Presidente do Instituto Brasileiro falará no Iesa sobre as consequências da Reforma da Previdência

 

Acontecerá no Auditório Vermelho da CNEC/Iesa, no dia 31 deste mês, uma palestra ministrada pela professora Jane Lucia Berwanger, com a temática “Reforma Previdenciária: Proposta e consequências”. A fala tem como propósito esclarecer sobre a atual situação na qual o assunto da aposentadoria se encontra.
Jane Lucia Wilhelm Berwanger é advogada, professora de Direito Previdenciário da Unisc e de Pós-Graduação no Iesa e em diversas outras Instituições. Mestre em Direitos Sociais e doutora em Direito Previdenciário.

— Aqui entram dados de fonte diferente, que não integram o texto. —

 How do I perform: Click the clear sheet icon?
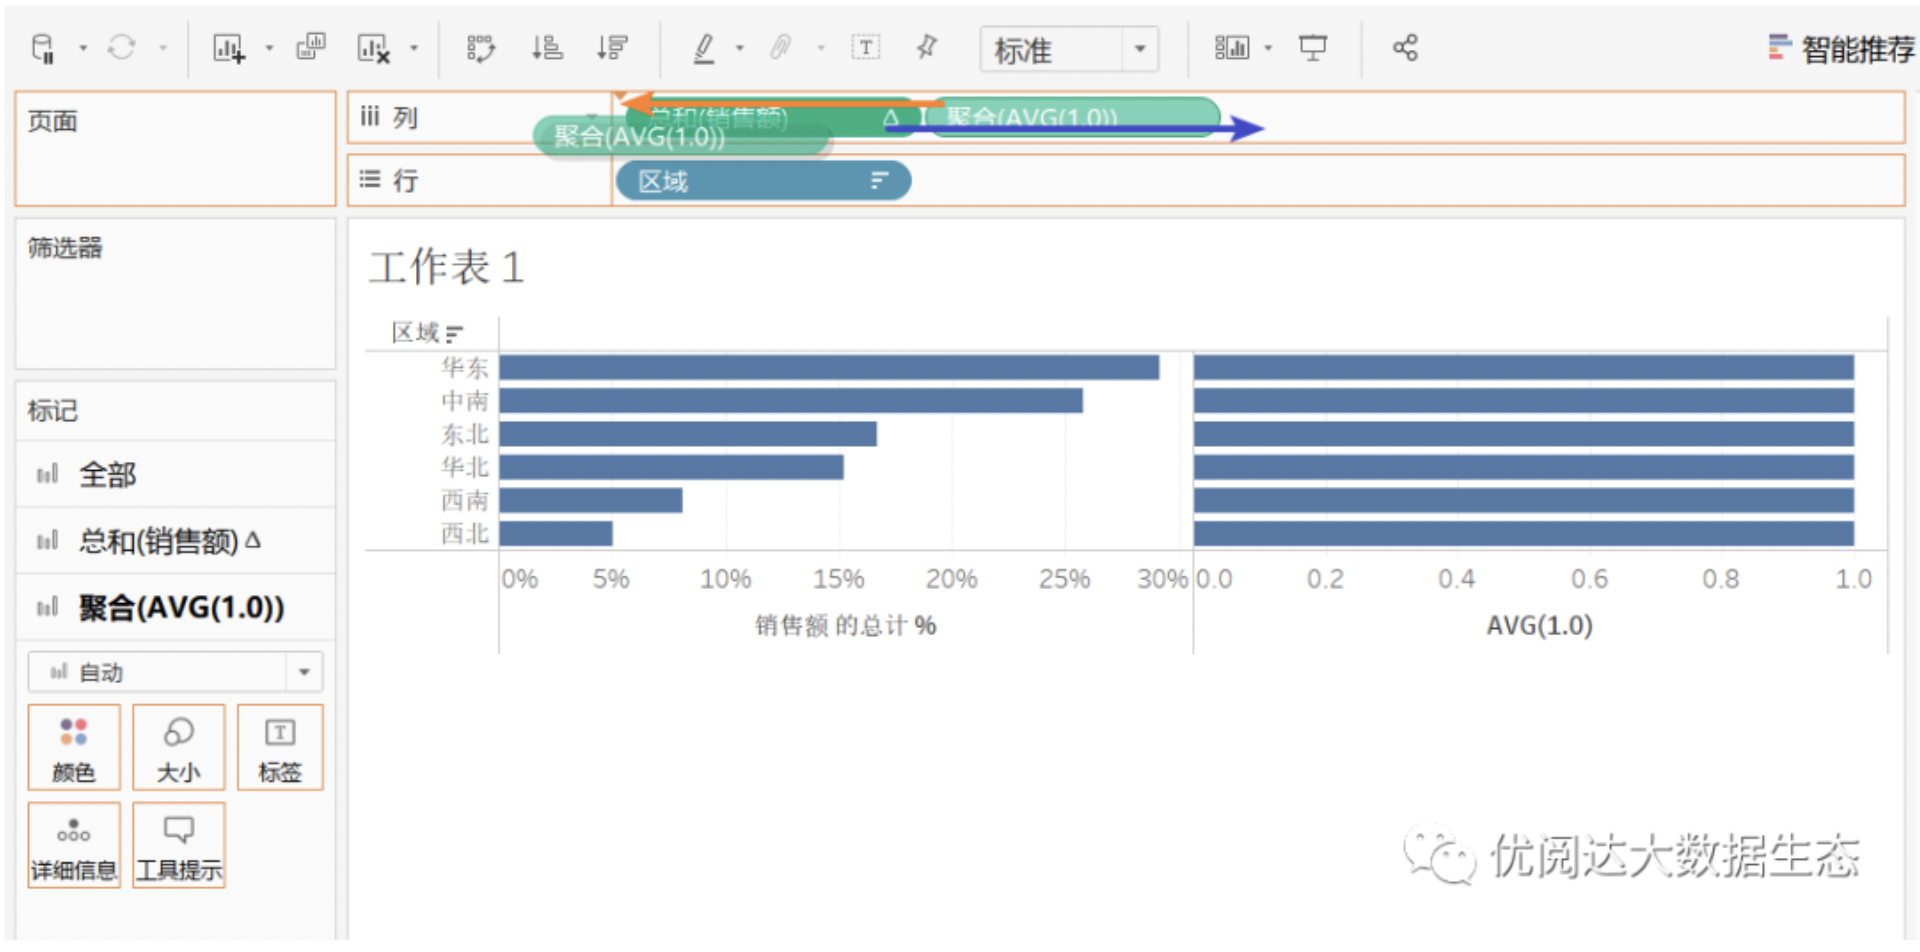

Além disso, é palestrante credenciada pela OAB/RS e presidente do Instituto Brasileiro de Direto Previdenciário.
O evento não terá custo e será aberto a toda a comunidade, com início às 20 horas. Jane Berwanger tem se pronunciado sobre o assunto, especialmente sobre as principais mudanças da reforma, entre elas, a forma e aumento no tempo de contribuição, a ampliação de idade mínima, o fim do acúmulo de dois benefícios, as regras de transição, entre outros. Ela alerta que as pessoas estão muito assustadas com o prolongamento da idade de aposentadoria, mas que além disso, é necessário que fiquem atentas também com a mudança na regra de contribuição, que pula de 15 para 25 anos. “A proposta da reforma prega que muitas pessoas mesmo com 65 anos não se aposentariam pois não teriam como provar os 25 de contribuição. Esse é um ponto crucial e que não pode ser esquecido”, salienta.
Ela acredita que com a reforma, da metade do Brasil pra cima não vai mais ter aposentadoria por idade porque as pessoas não terão como contribuir, e também não terão o benefício assistencial, que com as novas regras, só pode ser acessado a partir dos 70 anos. Jane adverte que além disso, há o agravante de que tanto a idade de aposentadoria quanto aquela para o acesso aos benefícios assistenciais ainda tendem a aumentar, conforme cresce a expectativa de vida no país. “Esse é um ponto que muita gente não está se atentando. É pra realmente a pessoa perder a esperança de se aposentar. As pessoas vão enxergar a aposentadoria de uma forma tão longe, tão improvável que mesmo as que tiverem condições, não vão contribuir”, diz.


URBANA E RURAL
Outro fator negativo, destacado por Jane, é a impossibilidade de somar períodos de contribuições rurais e urbanas. “Pra quem já foi agricultor e quiser agregar o período da roça ao tempo de cidade, não será mais permitido. Tudo o que já tivemos de avanços ao longo do tempo, cai por terra”, falou a advogada. Ela apontou que por trás de toda a lógica da reforma, há uma diminuição da previdência.
“Essa proposta está tirando as pessoas do sistema previdenciário. Quem tem uma forma de não pagar mais previdência, não fará, pois ela perdeu a credibilidade”, frisa.


INVALIDEZ
A reforma nas regras da aposentadoria por invalidez também foi mencionada pela presidente do IBDP como retrocesso e fator que gerará enormes discussões e processos na justiça. “Haverá um cálculo se for por acidente de trabalho e outro se não for. Se a pessoa se acidentou e não estava no trabalho, receberá 50% do salário mais 1% a cada ano de contribuição”, afirmou.
Ela pondera que o fato desencadeará muito debate sobre doenças laborais e natureza dos acidentes. A extinção do acúmulo dos benefícios de pensão por morte e aposentadoria também foi evidenciado por Berwanger como um fato extremamente negativo, que impactará de forma grave os trabalhadores rurais.